安定した家に住みたいンゴ

安定した家って何だろう。

 

自分はいま、2年で追い出される契約で家賃月2万円の事故物件に住んでいるが、これは不安定だ。

 

一見、家賃が安くて良く見えるかもしれないが、自分は無収入なので、家賃を毎月払うという行為は崖から飛び降りているに等しい。

さらに2年以内に退居しなければならない契約。

不安定さの典型と言える。

 

では、仮に収入があったらどうなのだろうか。

働いて、安定した収入を得て、普通の賃貸に住む。

多くの人がこのような方式で暮らしていると思う。

だがそもそも、安定した収入などありえないのだ。

 

病気になればすぐにでも働けなくなる。

年を取れば働けなくなる。

年金は将来ない。

 

収入がなくなれば住めなくなる。

だから賃貸は不安定だ。

 

 

戸建てはどうだろうか。

そもそも値段が高いというデメリットはあるが、完済すれば良いかもしれない。

月々の支払いは、賃貸と比べれば少なくて済む。

 

だが、果たしてその家は保つのだろうか?

家は経年劣化していく。

もしかしたら改修費が多く必要になるかもしれない。

災害で家が壊れるかもしれない。

そう考えると、戸建てであれ、安定しているとは言えないのだ。

 

安定した家を作るには、

  1. 人間はいつか劣化して、収入が得られなくなる。
  2. 家はいつか壊れる。

この2つの問題を解決しなければならない。

 

「人間も、家も、不安定である。

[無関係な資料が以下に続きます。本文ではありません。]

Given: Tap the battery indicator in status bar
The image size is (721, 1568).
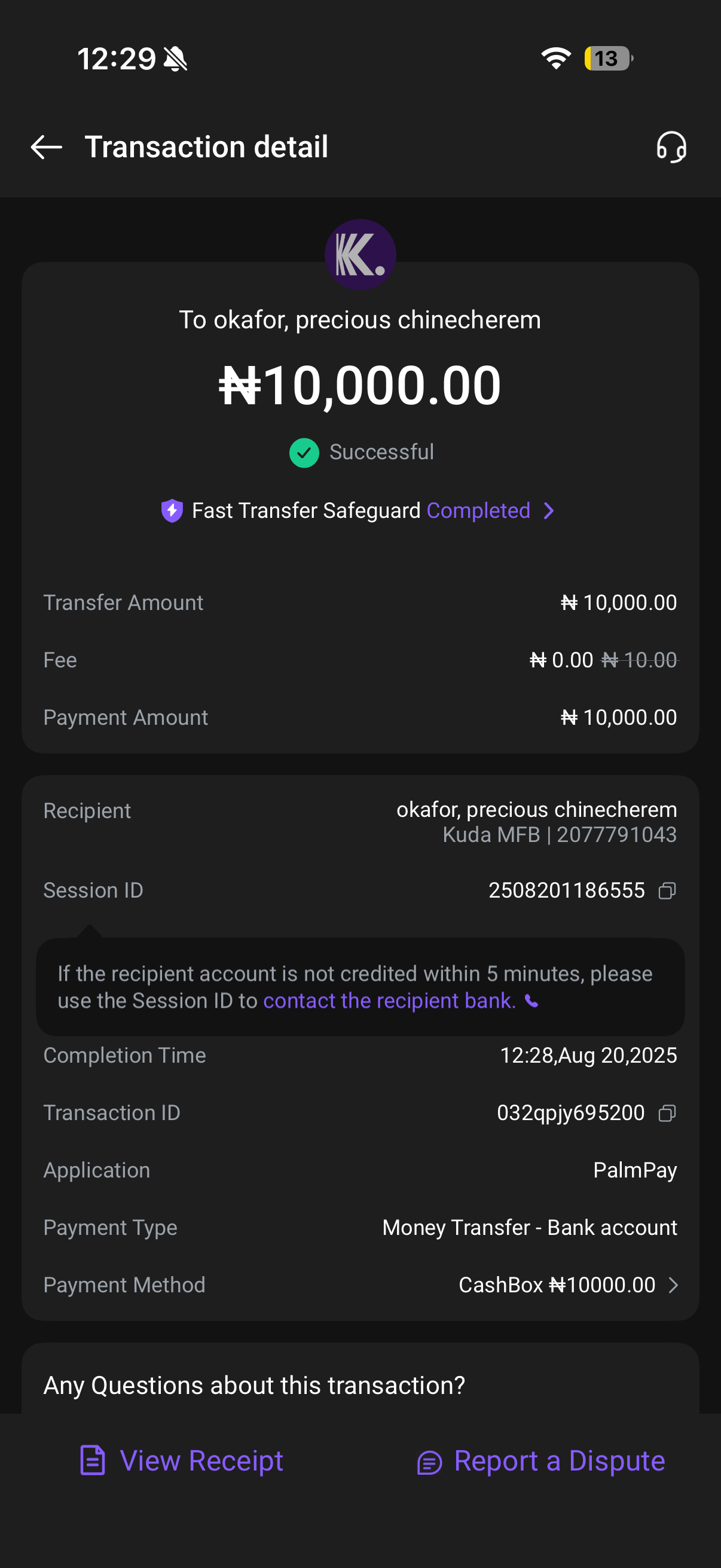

」

この事実を考慮しなければ、安定した家を手に入れることはできない。

 

2つの問題を解決する方法は一つ。

それは継続した社会を作り上げることだ。

会社運営を想像すると分かりやすい。

継続的な会社は、常に新入社員を入れて、社員の年齢構成を適切に保っているはずだ。

継続的に供給された新入社員として経験を積む。

中堅社員となり主導的に会社を回す。

老齢になり、能力の衰えからマネジメント側になり、新入社員と中堅社員に支えられながら定年退職する。

会社の内部の人材は入れ替わっているが、

会社という箱は安定して保たれている。

 

これを安定した家造りに当てはめてみよう。

  1. 立派な家を建てる。
  2. 出産や、同居人の募集によって継続的に住人を増やす。
  3. 住人が引っ越さないように、仕事を作り、周辺環境を整える。
  4. 住人と助け合って、家のメンテナンスを行う。
  5. 老齢になって、住人に支えられて死ぬ。
  6. 残った住人によって2~5のサイクルが持続される。

どうだろう?

家は安定して保たれている。

そう、これが安定した家だ。

分かって頂けただろうか、

 

家づくりとは社会づくりである。

 

人間というものに、寿命と健康がある以上、

人材の供給以外に、安定を成立させる方法は無い。

 

安定した家づくりで最も大切なことはなんだろうか。

それは立派な家をたてることではない。

3.住人が引っ越さないように、仕事を作り、周辺環境を整える。

上記が最も大切なことだ。

仕事を作り、周辺環境を整える。

この功績があってこそ。

5.老齢になって、住人に支えられて死ぬ。

上記が可能なのである。

老齢になって家を追い出されれば、それは安定した家ではない

 

周辺環境を整える努力があるからこそ、住人は供給される。

それを怠れば、家から住人はいなくなるだろう。

新規住人への圧倒的な貢献無くして、老齢時に住人の支えを得ることはできない。

 

 

実は、これは現代の社会の問題とほぼ同じ構図である。

経済が衰退し、医療費に圧迫される状態で、生まれてくる新たな世代に圧倒的な貢献ができているだろうか。

家づくりに例えれば、仕事も作らず、周辺環境を整えず、メンテナンスもしていない状態だ。

 

貢献している、していない。

主観などどうでもいい。

新たな世代がそう感じなければ、社会から追い出されて死ぬことになるだけだ。